Dua pilot perlahan-lahan memasuki masa depan baru penerbangan bertenaga surya, sementara salah satu pilot memulai perjalanan terbaru mereka keliling dunia dengan pesawat yang hanya bertenaga matahari.

Setelah beberapa ketidakpastian mengenai angin, tim Solar Impulse lepas landas dari Hawaii pada hari Kamis, dan beberapa jam kemudian pesawat tersebut masih melayang di atas Samudera Pasifik, mencoba mencapai ketinggian sebelum malam tiba.

Swiss Solar Impulse 2 akan mendarat di Mountain View, California dalam waktu sekitar tiga hari. Awak yang membantunya lepas landas sedang keluar dari hanggar Hawaii dan menuju daratan untuk kedatangan akhir pekan ini.

Pesawat tersebut mendarat di Hawaii pada bulan Juli dan terpaksa tinggal di kepulauan tersebut setelah sistem baterai pesawat mengalami kerusakan akibat panas dalam perjalanannya dari Jepang.

Pesawat memulai perjalanannya pada Maret 2015 dari Abu Dhabi, ibu kota Uni Emirat Arab, singgah di Oman, Myanmar, Tiongkok, dan Jepang. Ini adalah tahap kesembilan dari pelayaran mengelilinginya.

Pilot Bertrand Piccard, yang melakukan penerbangan terakhir dalam perjalanan tersebut, mengatakan gagasan menyeberangi lautan dengan pesawat bertenaga surya beberapa tahun lalu membuatnya stres, tetapi pada hari Kamis dia yakin semuanya akan berjalan sesuai rencana.

Piccard juga mengatakan destinasi di jantung Silicon Valley sangat cocok. Ia mengatakan dalam perjalanan menuju bandara bahwa pesawat akan mendarat “di tengah semangat kepeloporan”.

Co-pilot Piccard Andre Borschberg, yang terbang dari Jepang ke Hawaii, mengatakan kepada Piccard bahwa dia sangat mengagumi dedikasi dan kekuatannya.

Dia mengatakan pesawat itu “mewakili apa yang bisa kita lakukan di lapangan dan komunitas kita.”

Tim juga sempat tertunda di Asia. Ketika mereka pertama kali mencoba terbang dari Nanjing, Tiongkok, ke Hawaii, awaknya harus dialihkan ke Jepang karena cuaca buruk dan sayap yang rusak.

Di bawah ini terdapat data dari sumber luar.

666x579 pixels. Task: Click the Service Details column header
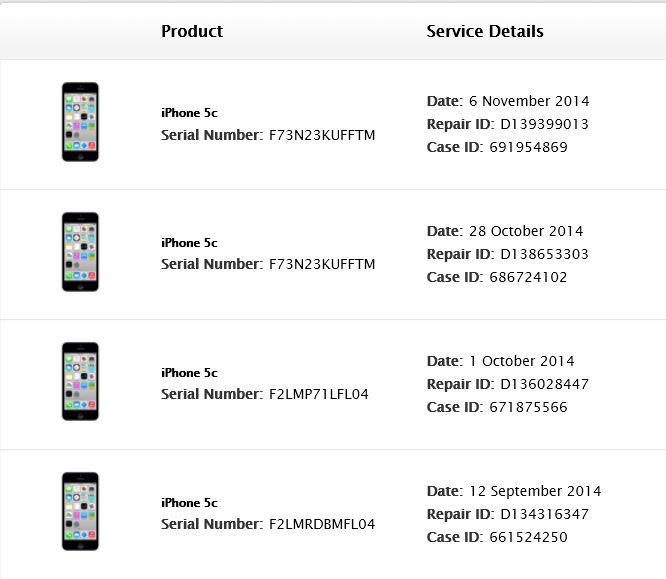pos(485,31)
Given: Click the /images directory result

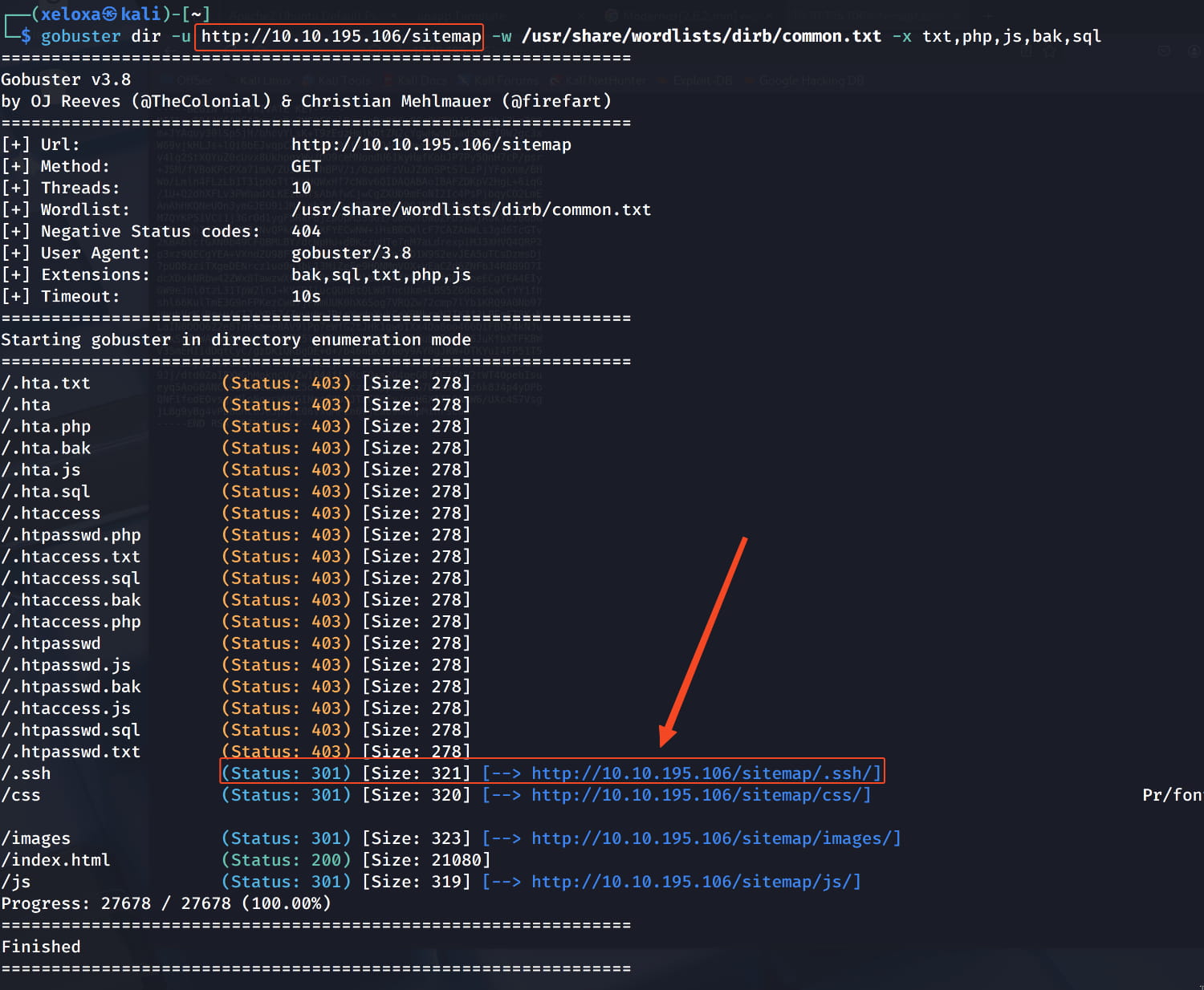Looking at the screenshot, I should (x=35, y=838).
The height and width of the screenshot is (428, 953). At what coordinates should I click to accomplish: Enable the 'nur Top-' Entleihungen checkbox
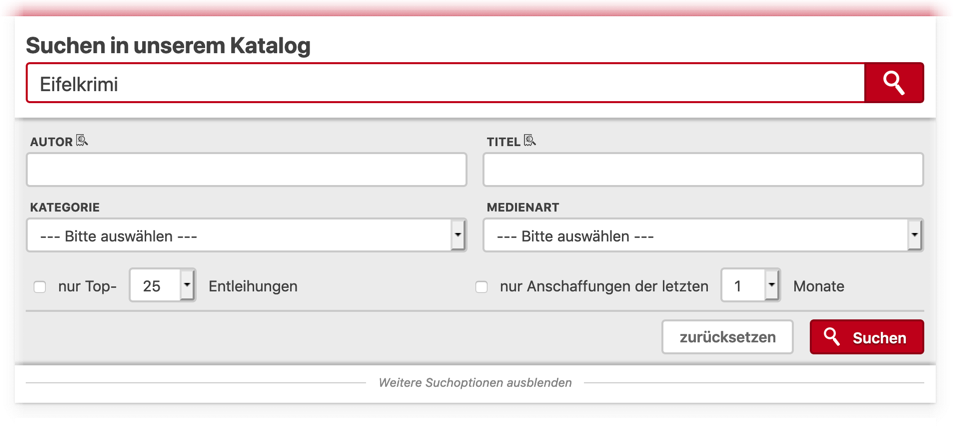point(40,287)
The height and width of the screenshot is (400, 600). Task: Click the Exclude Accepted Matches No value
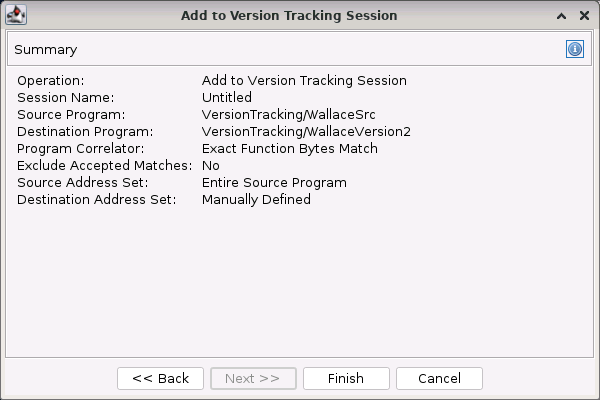click(210, 165)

Sebulan kemudian, ketika kondisi cuaca bagus, pesawat berangkat dari bandara di Nagoya di Jepang tengah menuju Hawaii.
Jalur trans-Pasifik adalah bagian paling berisiko dalam perjalanan pesawat di dunia karena kurangnya lokasi pendaratan darurat.

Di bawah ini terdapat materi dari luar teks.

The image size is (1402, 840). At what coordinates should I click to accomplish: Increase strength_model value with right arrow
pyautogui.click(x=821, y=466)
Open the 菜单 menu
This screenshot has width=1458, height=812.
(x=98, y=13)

Kecepatan terbang ideal pesawat adalah sekitar 48 mph, meskipun kecepatannya bisa dua kali lipat pada siang hari saat sinar matahari paling kuat. Pesawat serat karbon memiliki berat lebih dari 5.000 pon, atau setara dengan truk berukuran sedang.

Sayap Solar Impulse 2, yang lebih lebar dibandingkan Boeing 747, dilengkapi dengan 17.000 sel surya yang menggerakkan baling-baling dan mengisi baterai. Pesawat beroperasi dengan energi yang tersimpan di malam hari.